Subsequently, literatures verification showed that salvianolic acid B (C37) could reduce the expression of PLAT protein, enhance cell fibrinolysis and reduce cell adhesion to inhibit blood thrombosis and atherosclerotic plaque formation, which helped maintain the normal arterial blood pressure . Results of molecular docking showed that Danshengsu (C12) could bind to Estrogen receptor (T486) (Additional file 12: Figure S6).
Long QT Syndrome 4 centered modules. The Long QT Syndrome 4 (D25) was also used as the seed node to excavate the modules at the path length of 2 from original and expanded network. Only ATP-sensitive inward rectifier potassium channel 11 (T4), Ankyrin-2 (T404), Sodium/calcium exchanger 1 (T473) and ATP-binding cassette sub-family C member 8 (T457) were contained in original module without any more information of compounds (Fig. 5a), while more complete interactions among D25, targets and compounds were included in the expanded module (Fig. 5b). The expanded module showed that Cryptotanshinone (C10) and Tanshinone IIA (C40) might affect D25 through T4, T404 and T457 and connect other 13 cardiovascular diseases directly, such as Angina pectoris (D18).

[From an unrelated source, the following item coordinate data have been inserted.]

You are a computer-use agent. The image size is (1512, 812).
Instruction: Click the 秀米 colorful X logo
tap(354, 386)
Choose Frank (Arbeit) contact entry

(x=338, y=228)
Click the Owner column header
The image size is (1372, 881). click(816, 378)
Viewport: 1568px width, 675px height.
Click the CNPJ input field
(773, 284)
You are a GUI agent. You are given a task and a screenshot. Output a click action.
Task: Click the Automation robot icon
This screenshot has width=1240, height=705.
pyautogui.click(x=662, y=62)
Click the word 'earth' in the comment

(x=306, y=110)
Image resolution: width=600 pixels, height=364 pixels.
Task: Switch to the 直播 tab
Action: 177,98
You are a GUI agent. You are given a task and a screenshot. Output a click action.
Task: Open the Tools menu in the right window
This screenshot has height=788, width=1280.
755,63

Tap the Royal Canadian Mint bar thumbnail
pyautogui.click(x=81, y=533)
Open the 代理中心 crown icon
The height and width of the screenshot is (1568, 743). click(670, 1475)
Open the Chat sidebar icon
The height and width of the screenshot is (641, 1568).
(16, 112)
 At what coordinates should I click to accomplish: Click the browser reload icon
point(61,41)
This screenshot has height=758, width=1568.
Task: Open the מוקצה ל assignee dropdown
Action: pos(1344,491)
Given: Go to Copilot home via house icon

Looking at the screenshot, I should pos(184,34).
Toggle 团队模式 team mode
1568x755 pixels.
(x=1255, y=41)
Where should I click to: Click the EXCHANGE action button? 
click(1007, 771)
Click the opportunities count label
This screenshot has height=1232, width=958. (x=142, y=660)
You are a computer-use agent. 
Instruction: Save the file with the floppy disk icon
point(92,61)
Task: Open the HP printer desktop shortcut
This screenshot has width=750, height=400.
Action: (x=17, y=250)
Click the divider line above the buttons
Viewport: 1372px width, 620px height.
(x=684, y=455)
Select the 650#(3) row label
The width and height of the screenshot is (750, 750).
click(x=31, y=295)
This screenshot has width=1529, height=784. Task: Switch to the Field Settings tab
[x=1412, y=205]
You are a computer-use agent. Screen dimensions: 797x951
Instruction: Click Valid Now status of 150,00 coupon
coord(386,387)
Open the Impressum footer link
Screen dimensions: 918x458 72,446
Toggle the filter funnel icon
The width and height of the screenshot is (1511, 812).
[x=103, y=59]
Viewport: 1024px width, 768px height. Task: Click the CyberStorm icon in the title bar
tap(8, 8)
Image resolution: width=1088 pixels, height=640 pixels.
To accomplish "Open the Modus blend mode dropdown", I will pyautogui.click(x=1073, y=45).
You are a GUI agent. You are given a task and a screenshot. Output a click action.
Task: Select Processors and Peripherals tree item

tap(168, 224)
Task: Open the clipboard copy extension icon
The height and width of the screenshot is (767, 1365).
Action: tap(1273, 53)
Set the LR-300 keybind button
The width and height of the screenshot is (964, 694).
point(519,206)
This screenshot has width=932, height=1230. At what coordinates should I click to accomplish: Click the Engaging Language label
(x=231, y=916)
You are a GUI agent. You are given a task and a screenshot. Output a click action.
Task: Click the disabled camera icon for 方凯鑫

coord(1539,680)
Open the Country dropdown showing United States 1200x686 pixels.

Similarly, literatures verification and molecular docking were carried out. Although new interactions related to D25 have not been verified, previous study has showed that sodium Tanshinone IIA silate (C40) might have protective effects on Angina pectoris (D18) as an add-on therapy in patients, which is in accordance with the predicted result in this study . Results of molecular docking showed that C40 could bind to ATP-sensitive inward rectifier potassium channel 11 (T4) (Additional file 12: Figure S7).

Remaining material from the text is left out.